Alguns dirão, talvez a maioria, que os casos judiciais recentes, em que um procurador do Ministério Público, Orlando Figueira, é acusado de ter sido corrompido pelo ex-vice-presidente de Angola, Manuel Vicente, e dois juízes desembargadores, Rui Rangel e Fátima Galante, para além de dois advogados e não sei quantos oficiais de justiça, são constituídos arguidos por suspeitas de corrupção num outro processo, são um sinal muito positivo porque mostram que a justiça está a funcionar.
Pode ser que sim, que seja de facto um bom sinal. Mas há um outro lado da justiça que vem à superfície nesta avalanche de acusações e suspeições sobre altos responsáveis da sua hierarquia que causa medo, apreensão e descrença.
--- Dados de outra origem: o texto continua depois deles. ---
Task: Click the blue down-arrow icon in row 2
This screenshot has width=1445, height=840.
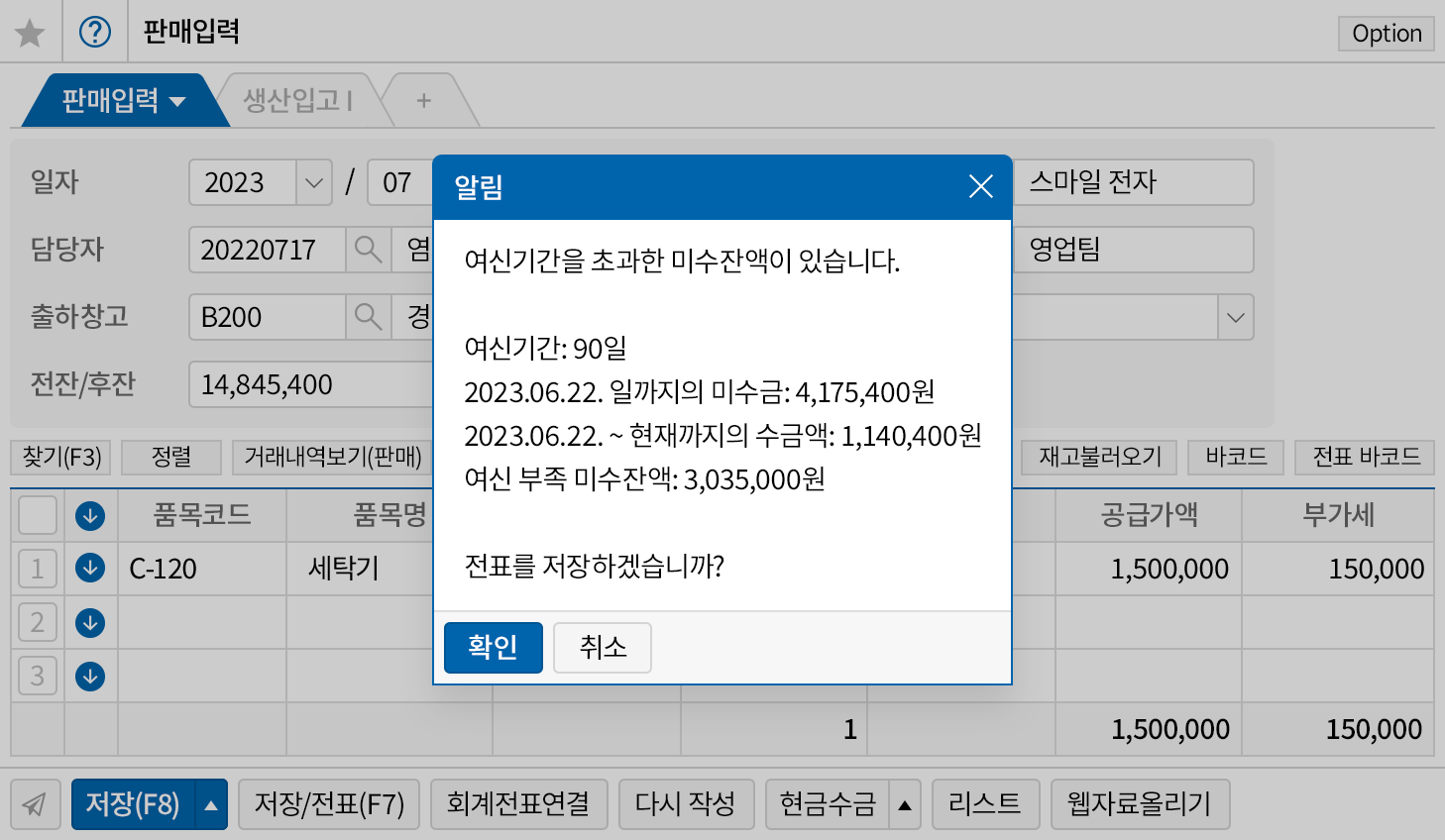Action: click(x=90, y=623)
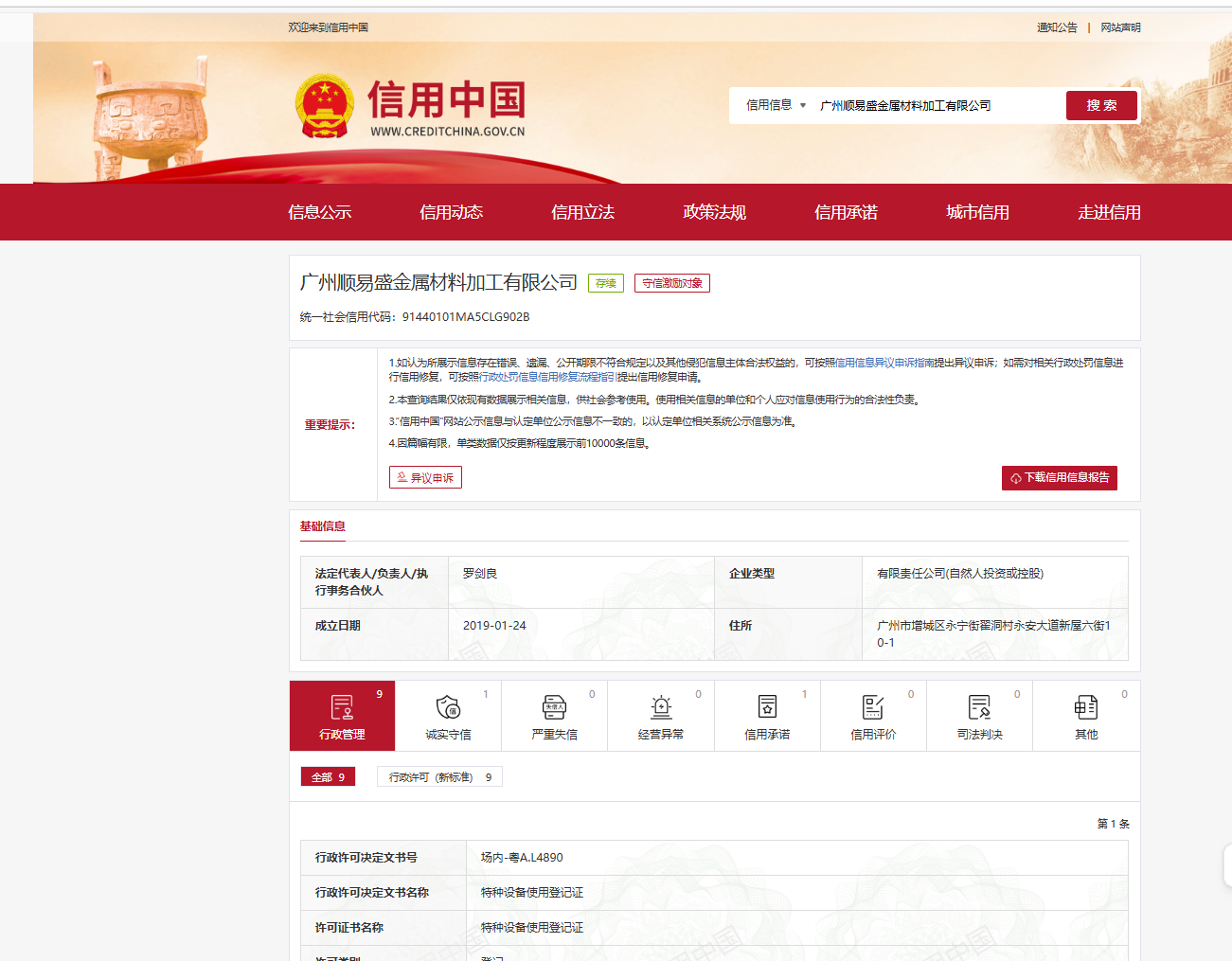This screenshot has width=1232, height=961.
Task: Click the 信用承诺 document icon
Action: (767, 707)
Não devem, naturalmente, ser feitas generalizações. Porém, o que já sabemos é demasiado mau. No caso que envolve o procurador Orlando Figueira, os relatos jornalísticos das sessões do tribunal em que o procurador foi ouvido, remetem-nos para um ambiente surrealista em que o procurador exibe visões da realidade próximas da paranóia, provocando o tribunal e disparando em todos os sentidos, incluindo as procuradoras suas ex-colegas responsáveis pela acusação, a quem acusa de incompetência. O caso ainda vai no adro mas já dá para ver que o procurador Figueira revela traços de personalidade que não o recomendavam para funções de magistrado. Cabe, pois, perguntar como foi possível alguém com as suas características ter permanecido tantos anos e subido na hierarquia do Ministério Público, acusando ou arquivando processos sobre pessoas e instituições, sem que ninguém tivesse identificado nele os desvios de carácter que agora tão flagrantemente vieram à superfície. As dúvidas sobre o rigor e a honestidade do seu trabalho são legítimas.
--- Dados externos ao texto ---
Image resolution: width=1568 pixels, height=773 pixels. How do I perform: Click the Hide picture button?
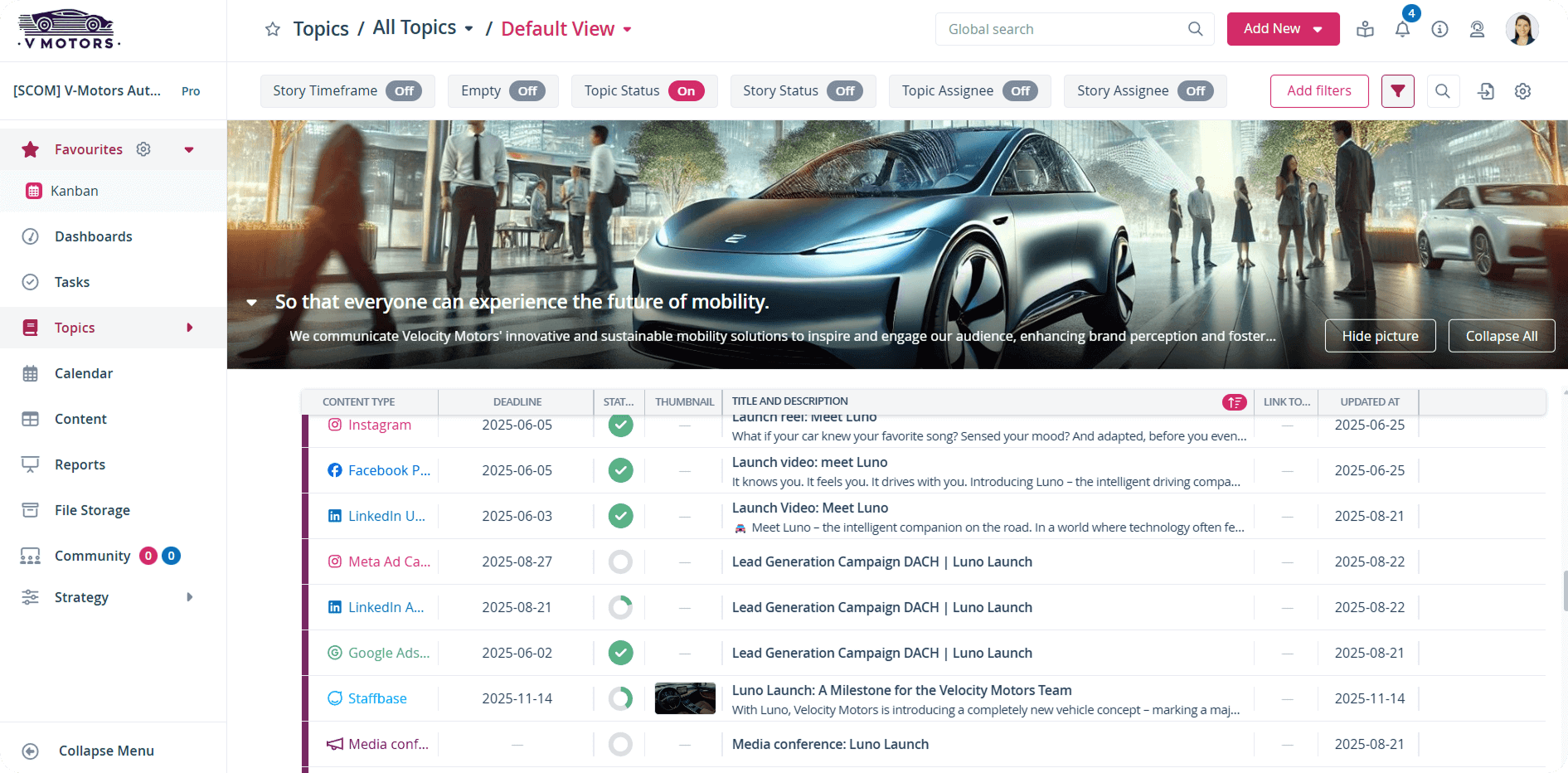pos(1380,336)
No caso dos juízes desembargadores Rui Rangel e Fátima Galante não sabemos ainda se as suspeitas têm fundamento. Mas independentemente do que vier a ser apurado sobre a sua culpabilidade ou inocência, a operação desencadeada hoje com buscas à residência de Rangel, deu para constatar que a cumplicidade das autoridades judiciais com alguns jornalistas se mantém: a revista Sábado foi informada das buscas à casa do juiz tendo captado e divulgado imagens da chegada das autoridades. Acresce que entre as autoridades presentes na busca à casa do juiz Rangel se encontrava o juiz conselheiro do Supremo e ex-procurador-Geral da República Souto Moura que, segundo os repórteres, chefia a equipa.
Trata-se de uma fuga de informação que segue o padrão de outras fugas, que mancha quem a ordenou e que, além do mais, coloca sob suspeita o próprio ex-procurador-geral Souto Moura. Não se espera, naturalmente, que o ex-procurador-geral a tenha autorizado, porém espera-se que não deixe de mandar investigar quem a fez.